Stated task - Transcribe the following lines verbatim, keeping their order and wording unchanged.

Material -

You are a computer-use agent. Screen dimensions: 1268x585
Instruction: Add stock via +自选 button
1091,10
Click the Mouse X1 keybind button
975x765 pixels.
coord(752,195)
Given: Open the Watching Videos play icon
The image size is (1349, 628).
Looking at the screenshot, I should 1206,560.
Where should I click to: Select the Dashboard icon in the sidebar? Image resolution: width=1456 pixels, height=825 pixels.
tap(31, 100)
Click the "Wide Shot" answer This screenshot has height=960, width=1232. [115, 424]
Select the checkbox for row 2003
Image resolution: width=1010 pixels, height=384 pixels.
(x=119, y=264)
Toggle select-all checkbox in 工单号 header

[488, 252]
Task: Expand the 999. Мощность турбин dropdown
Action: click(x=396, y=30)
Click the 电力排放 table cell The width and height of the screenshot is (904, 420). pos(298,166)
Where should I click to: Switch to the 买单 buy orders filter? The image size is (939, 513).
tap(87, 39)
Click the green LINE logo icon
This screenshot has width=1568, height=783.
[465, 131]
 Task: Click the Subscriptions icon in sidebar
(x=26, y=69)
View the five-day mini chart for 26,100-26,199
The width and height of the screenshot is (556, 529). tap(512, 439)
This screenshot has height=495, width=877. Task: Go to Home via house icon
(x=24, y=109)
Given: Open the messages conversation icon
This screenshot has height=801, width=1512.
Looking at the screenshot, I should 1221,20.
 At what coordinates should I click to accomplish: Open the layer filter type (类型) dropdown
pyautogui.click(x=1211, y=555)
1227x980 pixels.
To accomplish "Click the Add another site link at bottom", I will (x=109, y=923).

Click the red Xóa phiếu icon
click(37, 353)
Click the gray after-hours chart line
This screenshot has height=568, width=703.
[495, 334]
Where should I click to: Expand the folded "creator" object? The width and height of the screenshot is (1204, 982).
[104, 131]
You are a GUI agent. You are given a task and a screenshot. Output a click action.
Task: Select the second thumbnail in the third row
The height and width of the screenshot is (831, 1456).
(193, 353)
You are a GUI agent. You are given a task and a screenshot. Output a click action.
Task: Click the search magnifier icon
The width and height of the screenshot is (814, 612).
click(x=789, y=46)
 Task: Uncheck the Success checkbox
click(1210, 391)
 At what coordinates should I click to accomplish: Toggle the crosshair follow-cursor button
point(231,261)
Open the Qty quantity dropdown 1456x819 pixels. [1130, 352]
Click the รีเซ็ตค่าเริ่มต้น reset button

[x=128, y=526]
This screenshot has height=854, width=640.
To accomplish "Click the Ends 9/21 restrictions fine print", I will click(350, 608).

Solved problem -
You are a computer-use agent. Screen dimensions: 1268x585
Instruction: Add stock via +自选 button
1091,10
Click the Mouse X1 keybind button
975x765 pixels.
coord(752,195)
Given: Open the Watching Videos play icon
The image size is (1349, 628).
Looking at the screenshot, I should 1206,560.
Where should I click to: Select the Dashboard icon in the sidebar? Image resolution: width=1456 pixels, height=825 pixels.
tap(31, 100)
Click the "Wide Shot" answer This screenshot has height=960, width=1232. [115, 424]
Select the checkbox for row 2003
Image resolution: width=1010 pixels, height=384 pixels.
(x=119, y=264)
Toggle select-all checkbox in 工单号 header

[488, 252]
Task: Expand the 999. Мощность турбин dropdown
Action: click(x=396, y=30)
Click the 电力排放 table cell The width and height of the screenshot is (904, 420). pos(298,166)
Where should I click to: Switch to the 买单 buy orders filter? The image size is (939, 513).
tap(87, 39)
Click the green LINE logo icon
This screenshot has width=1568, height=783.
[465, 131]
 Task: Click the Subscriptions icon in sidebar
(x=26, y=69)
View the five-day mini chart for 26,100-26,199
The width and height of the screenshot is (556, 529). tap(512, 439)
This screenshot has height=495, width=877. Task: Go to Home via house icon
(x=24, y=109)
Given: Open the messages conversation icon
This screenshot has height=801, width=1512.
Looking at the screenshot, I should 1221,20.
 At what coordinates should I click to accomplish: Open the layer filter type (类型) dropdown
pyautogui.click(x=1211, y=555)
1227x980 pixels.
To accomplish "Click the Add another site link at bottom", I will (x=109, y=923).

Click the red Xóa phiếu icon
click(37, 353)
Click the gray after-hours chart line
This screenshot has height=568, width=703.
[495, 334]
Where should I click to: Expand the folded "creator" object? The width and height of the screenshot is (1204, 982).
[104, 131]
You are a GUI agent. You are given a task and a screenshot. Output a click action.
Task: Select the second thumbnail in the third row
The height and width of the screenshot is (831, 1456).
(193, 353)
You are a GUI agent. You are given a task and a screenshot. Output a click action.
Task: Click the search magnifier icon
The width and height of the screenshot is (814, 612).
click(x=789, y=46)
 Task: Uncheck the Success checkbox
click(1210, 391)
 At what coordinates should I click to accomplish: Toggle the crosshair follow-cursor button
point(231,261)
Open the Qty quantity dropdown 1456x819 pixels. [1130, 352]
Click the รีเซ็ตค่าเริ่มต้น reset button

[x=128, y=526]
This screenshot has height=854, width=640.
To accomplish "Click the Ends 9/21 restrictions fine print", I will click(350, 608).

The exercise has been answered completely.